TASK SET:
1. Please reproduce the passage of the map description between "A beautiful 1783" and "forts, and cities.", inclusive.
2. Carry on the description of Janvier's map of Western Russia from the point where it stops.

A beautiful 1783 example of Jean Janvier's curious decorative map of Western Russia. The map covers from Poland and the Baltic Sea eastward as far as Ilimskoy, Siberia, and extends southwards to the Black Sea and north as far as Nouvelle Zembla and the Arctic. Ostensibly Janvier's map focuses on the most inhabited portions of the Russian empire in europe and Asia. If offers excellent detail throughout showing mountains, rivers, forests, national boundaries, regional boundaries, forts, and cities.

PROVIDED MATERIAL:
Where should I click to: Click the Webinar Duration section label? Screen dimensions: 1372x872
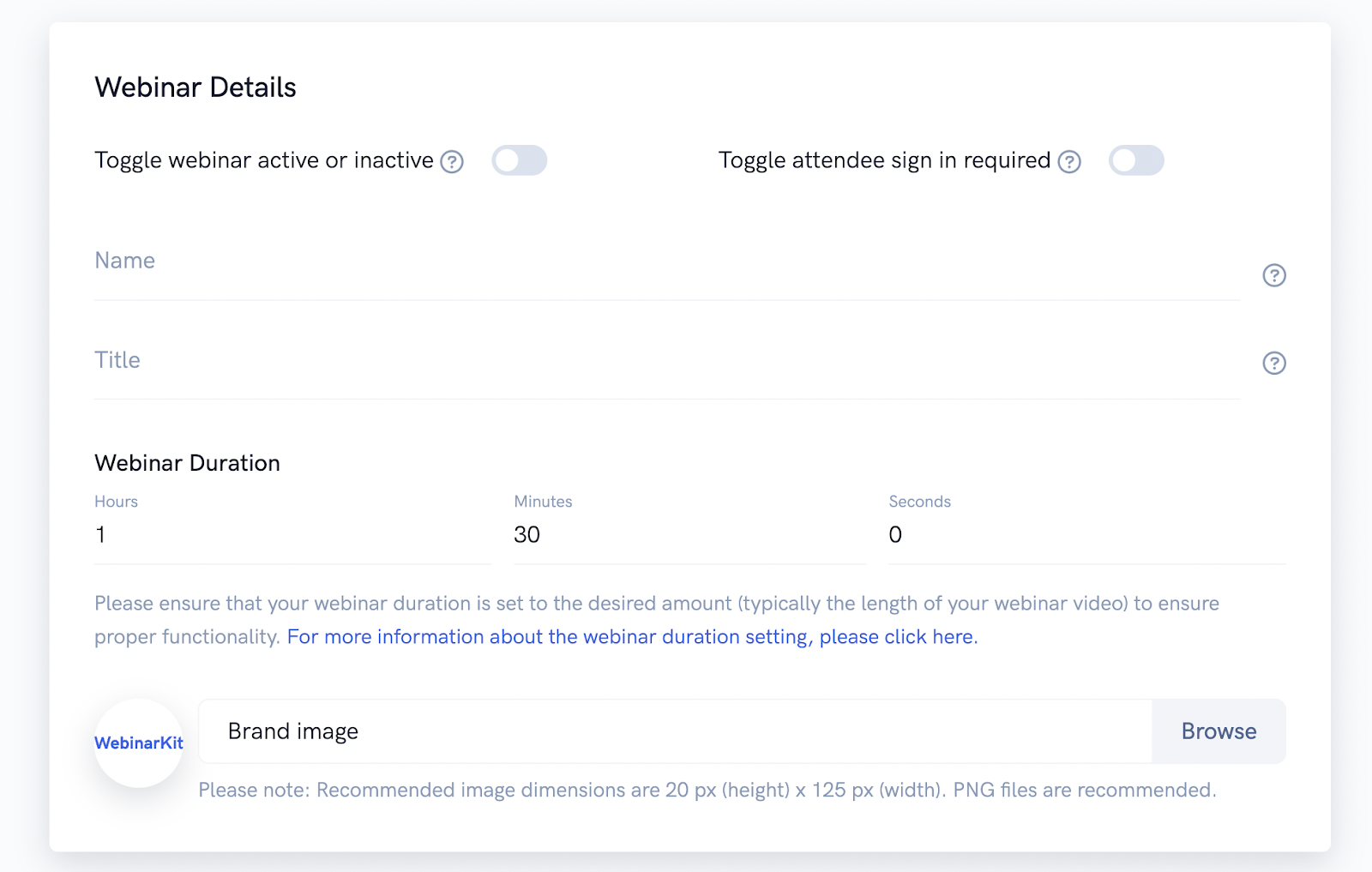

ANSWER SET:
1.
A beautiful 1783 example of Jean Janvier's curious decorative map of Western Russia. The map covers from Poland and the Baltic Sea eastward as far as Ilimskoy, Siberia, and extends southwards to the Black Sea and north as far as Nouvelle Zembla and the Arctic. Ostensibly Janvier's map focuses on the most inhabited portions of the Russian empire in europe and Asia. If offers excellent detail throughout showing mountains, rivers, forests, national boundaries, regional boundaries, forts, and cities.

2.
Russia at this time was dominated by Catherine II, the Great. Catherine was born a German princess but inherited the Tsardom after murdering her husband, Peter III. Catherine was an ambitious ruler who nonetheless patronized the arts, science and learning. She contributed to the resurgence of the Russian nobility that began after the death of Peter the Great. Catherine promulgated Charter to the Gentry reaffirming rights and freedoms of the Russian nobility, and abolishing mandatory state service. She expand Russian rule into Poland and was instrumental in two of Poland's three major partitions. She was less well loved by Russia's countless serfs, who she reduced practically to the level of chattel slaves and whose revolt she crushed in 1773. This particularly harsh treatment of the peasant class eventually lead to widespread discontent that would eventually culminate, long after Catherine's death, in the bloody Bolshevik Revolution.

A large baroque title appears in the upper right quadrant. Drawn by Jan Janvier around 1883 for issue as plate no. 22 in Jean Lattre's 1783 final issue of the Atlas Moderne.